**ПРЕДЛОЖЕННЫЙ ТЕКСТ**
Наталья Старосельская - Товстоногов
Именно этим чувством, этим ощущением жизни была наделена стюардесса Наташа, сыгранная Татьяной Дорониной так, что редкий из критиков не вспомнил пьесу из русского классического репертуара: «Горячее сердце».
Убеждена, что Георгий Александрович Товстоногов, истинный «певец и первенец», сам обладал столь же «горячим сердцем» и давящее, сковывающее чувство «мира мер» испытывал регулярно.
Но он был мужчина.
Он был режиссер.
Он был горд и замкнут.
Он предельно заострил то, что было обнаружено и намечено молодым режиссером.
И лишь героине было позволено выплеснуть через край глубину недооцененных чувств, неудовлетворенности собой.
Всю «безмерность в мире мер»…
Эта мысль размывала границы заданной автором схемы, потому что в спектакле Большого драматического театра не возникало ощущения неравенства героев в интеллектуальном плане. Об этом просто не было речи, поскольку значительно важнее оказывалось неравенство духовное. Наташа была куда более одарена, нежели Евдокимов — в ней жило человеческое, личностное благородство, она владела богатым духовным опытом, в котором едва ли не главную часть составляла Любовь. Именно так, с заглавной буквы. И потому ее гибель становилась знаком подлинной трагедии — гибель Любви в несправедливо устроенном мире означала окончательную победу «мира мер»…
Именно это настроение, как представляется, стало главным для Товстоногова в ту пору, когда он вплотную подошел к постановке «Трех сестер». Тогда об этом не писали, вероятно, в силу двух причин: той, вполне объективной, которая не позволяла говорить открыто о том, о чем думалось; и той, которая всегда существует при близком расстоянии — с него не замечаешь того, что становится очевидным впоследствии.
За полтора десятилетия, прошедшие после кончины Георгия Александровича Товстоногова, было сделано многое для увековечения его памяти, но фактически никто не пытался осмыслить заново, с расстояния, его творческий путь. А это представляется самым важным — не поняв прошедшего, не оценив его с бережностью и любовью (и, наверное, в первую очередь — с любовью!), ничего нового построить нельзя.
Не удастся…
Репетиции «Трех сестер» начались 12 октября, а через два дня, 14 октября состоялся исторический Пленум ЦК КПСС, на котором Н. С. Хрущов был отстранен от власти.

**НЕОБХОДИМЫЕ ДЕЙСТВИЯ**
A. Пожалуйста, перепишите часть фрагмента о Товстоногове, начиная со слов «Не удастся…» и далее вплоть до слов «отстранен от власти.», поменяв «исторический» на «знаменитый».
B. Какого числа, согласно фрагменту о Товстоногове, начались репетиции «Трех сестер»?
Приведенный далее перечень никак не связан с фрагментом о Товстоногове.

**ИСХОДНЫЕ МАТЕРИАЛЫ**
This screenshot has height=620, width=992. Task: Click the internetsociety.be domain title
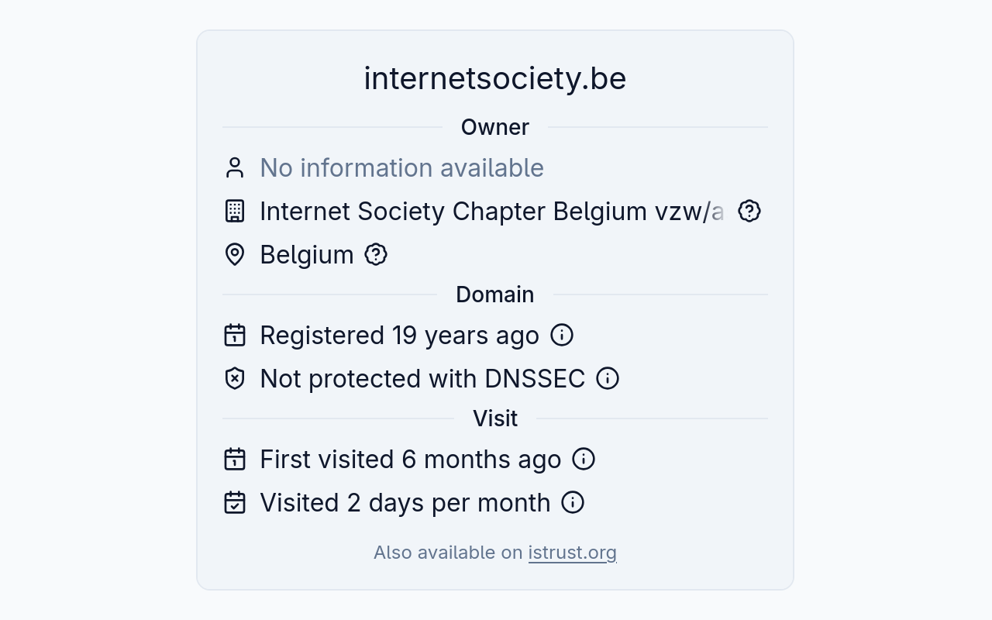(x=495, y=78)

**ОТВЕТЫ К ЗАДАНИЯМ**
A.
Не удастся…
Репетиции «Трех сестер» начались 12 октября, а через два дня, 14 октября состоялся знаменитый Пленум ЦК КПСС, на котором Н. С. Хрущов был отстранен от власти.

B. 12 октября.